A minute passed, a minute of utter silence.

"It's funny," said Caroline. "I couldn't reach them at all. There wasn't even a flicker of response. But I had the feeling that they knew and that they rejected what I tried to tell them. They closed their minds and would not listen."

"They don't talk," said Gary. "And they either can't or won't telepath. What's next?"

"Sign language," Caroline said. "Pictures after that. Pantomime."

But it did no good. The goblins watched with interest when Gary tried sign language. They crept close to watch as he drew diagrams in the sandy soil. And they squealed and chortled when he tried pantomime. But that they understood any of it they gave not a single sign.

Gary came back to the ship.

"They're intelligent," he said. "They have to be, otherwise how would they ever have been brought to the rim of the universe by the Engineers. Something like that takes understanding, a mechanical aptitude, a penchant for higher mathematics."

He gestured in disgust. "And yet," he said, "they do not understand even the most elementary symbolism."

"These ones may not be trained," said Caroline. "There may be others here who are. There may be an elite, an intelligentsia. These may be the peasants and the serfs."

Gary said wearily: "Let's get out of here. Make a circuit or two of the planet. Watch closely for some sign of development, some evidence of culture."

Caroline nodded. "We could have missed it before."

They went into the ship and closed the port behind them. Through the vision plates they saw the goblins, a large crowd of them by now, lined up at the edge of the mushroom forest, staring at the ship.

Gary lowered himself into the pilot's chair, reached out for the warming knob and twisted it over. Nothing happened. He twisted it back and turned it on again. Silence swam within the ship - no sound of warming jets.

Lord, thought Gary, what a place to get stuck.

Outside the ship, equipped with a kit of tools, he crawled into the take-off tubes, took off the plates that housed the warming assembly and pried into their innards.
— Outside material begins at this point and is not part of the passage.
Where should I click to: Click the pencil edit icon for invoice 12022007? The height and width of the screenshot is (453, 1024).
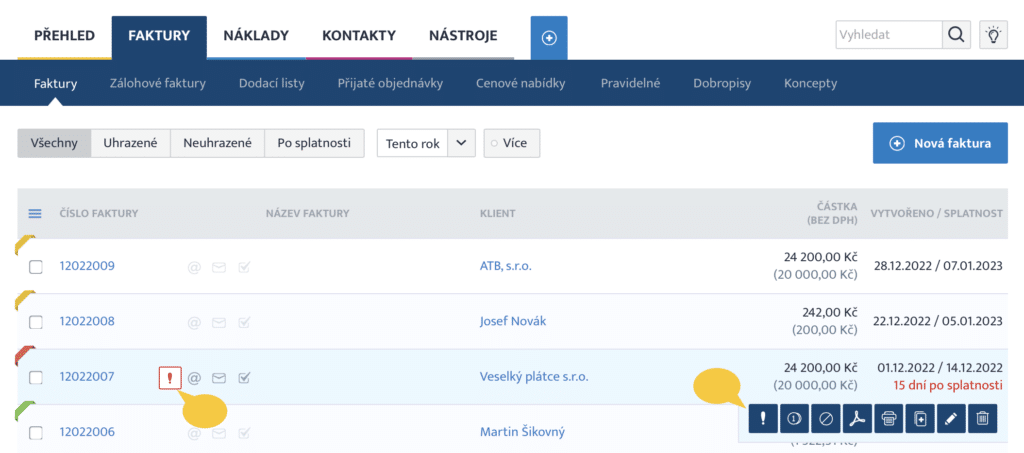tap(950, 421)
An hour later he had finished. He crawled out, grimed and smudged with carbon.

"Nothing wrong," he told Caroline. "No reason why they shouldn't work."

He tried again and they didn't work.

He checked the feed line and the wiring. He ripped off the control panel and went over it, wire by wire, relay by relay, tube by tube. There was nothing wrong. But still it wouldn't work.

"The goblins," Caroline guessed.

He agreed. "It must be the goblins. There is nothing else to think."

But how, he asked himself, could such simple-minded things turn an almost foolproof, letter-perfect spaceship into a heap of junk?